There appear to be two principal policy goals behind this proposed mandatory climate-related disclosure regime. First, to advise current and prospective investors of previously undisclosed physical and transitional climate-related risks through reliable, consistent, and comparable disclosures. Second, to structure the disclosure requirements to highlight “bad actors” and incentivize changes in the climate-related behavior of publicly traded companies.
Not everyone is, however, convinced that new, mandatory climate disclosures are necessary or even wise. For example, two of the five current SEC Commissioners have questioned the wisdom and/or need for new climate disclosure rules. In addition, Professor Stephen Bainbridge and Professors Paul and Julia Mahoney have expressed concern over the costs of a new climate-disclosure regime, as well as skepticism over the claim that climate disclosures are important to the average investor.
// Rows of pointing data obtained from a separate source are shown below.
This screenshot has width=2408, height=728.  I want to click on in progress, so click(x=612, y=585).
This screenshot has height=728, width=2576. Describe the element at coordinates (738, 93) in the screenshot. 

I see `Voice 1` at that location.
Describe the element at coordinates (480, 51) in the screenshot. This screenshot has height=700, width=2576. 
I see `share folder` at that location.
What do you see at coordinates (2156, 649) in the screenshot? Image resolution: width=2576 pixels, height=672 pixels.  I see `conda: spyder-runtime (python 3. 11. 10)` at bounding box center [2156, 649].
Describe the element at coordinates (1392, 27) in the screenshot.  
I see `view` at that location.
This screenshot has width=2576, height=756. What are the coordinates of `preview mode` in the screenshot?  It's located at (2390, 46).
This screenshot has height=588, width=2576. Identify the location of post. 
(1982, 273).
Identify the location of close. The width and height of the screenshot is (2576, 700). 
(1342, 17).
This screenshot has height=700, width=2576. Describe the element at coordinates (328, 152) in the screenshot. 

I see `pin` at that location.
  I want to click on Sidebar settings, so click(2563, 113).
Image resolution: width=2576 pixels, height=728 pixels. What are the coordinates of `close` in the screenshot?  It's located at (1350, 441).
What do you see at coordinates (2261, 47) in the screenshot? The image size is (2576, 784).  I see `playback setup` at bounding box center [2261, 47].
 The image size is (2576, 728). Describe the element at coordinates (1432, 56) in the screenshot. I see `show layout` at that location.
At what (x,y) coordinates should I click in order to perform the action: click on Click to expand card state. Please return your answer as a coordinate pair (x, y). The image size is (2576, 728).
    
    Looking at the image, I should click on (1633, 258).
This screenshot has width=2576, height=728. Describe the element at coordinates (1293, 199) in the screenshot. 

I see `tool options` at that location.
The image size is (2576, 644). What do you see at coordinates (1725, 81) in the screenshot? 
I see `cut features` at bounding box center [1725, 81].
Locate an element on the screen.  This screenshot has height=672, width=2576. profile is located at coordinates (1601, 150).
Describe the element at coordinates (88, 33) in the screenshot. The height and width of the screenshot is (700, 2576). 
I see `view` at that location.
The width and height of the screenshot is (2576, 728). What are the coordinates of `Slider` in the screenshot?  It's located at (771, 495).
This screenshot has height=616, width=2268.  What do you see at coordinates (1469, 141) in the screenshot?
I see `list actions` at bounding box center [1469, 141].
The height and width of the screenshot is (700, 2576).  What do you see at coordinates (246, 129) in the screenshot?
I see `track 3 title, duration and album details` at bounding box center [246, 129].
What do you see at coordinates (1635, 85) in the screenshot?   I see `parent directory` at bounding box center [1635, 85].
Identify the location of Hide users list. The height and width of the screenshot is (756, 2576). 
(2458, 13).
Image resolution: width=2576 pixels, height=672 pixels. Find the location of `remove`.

In our recent essay, An Economic Climate Change?, my coauthor George Mocsary and I weigh into the debate over the wisdom of new mandatory climate-change disclosure rules for issuers by asking: (1) Are the goals behind the proposed reforms worthy and appropriate for an SEC disclosure regime (the mission of which is to maintain efficient markets and facilitate capital formation)? (2) Can these goals be accomplished under the existing regime? (3) What would a new disclosure requirement cost, both directly and indirectly? (4) Would any benefits from increased disclosure outweigh those costs?
We conclude that, with respect to disclosure of transitional climate-related risks (risks to issuers from current or prospective regulatory demands and broader market trends toward a carbon-neutral world), new disclosure rules would be either redundant or outside the scope the SEC’s statutory authority.
Concerning mandatory disclosure of physical risk (a company’s risk to physical assets, markets, and supply chain due to climate-related extreme weather events), we express concern that the unreliability of the nascent discipline of “event attribution science” (which strives to identify causal links from human-influenced climate change to extreme weather events) would force issuers into rampant speculation that would be of little use to investors. It is not consistent with the SEC’s mission (and is likely outside its current statutory authority) to mandate disclosures that would be of little or no use to investors.
Finally, we conclude by highlighting the potential for some unintended consequences of mandatory disclosures in this area. For example, the burden of such disclosures may force some currently public companies to go private. This would have the result of further reducing the already decreasing number of investment opportunities for Main Street investors. Moreover, capital may shift abroad to markets that do not require climate-related disclosures, making U.S. markets less competitive. And perhaps most concerning, new climate disclosure rules may force larger, more eco-friendly companies to reduce their carbon footprint by selling off fossil-fuel-based assets and business lines. These assets may be purchased by private or foreign companies that are less concerned about the environment. This may actually result in a net increase in carbon emissions.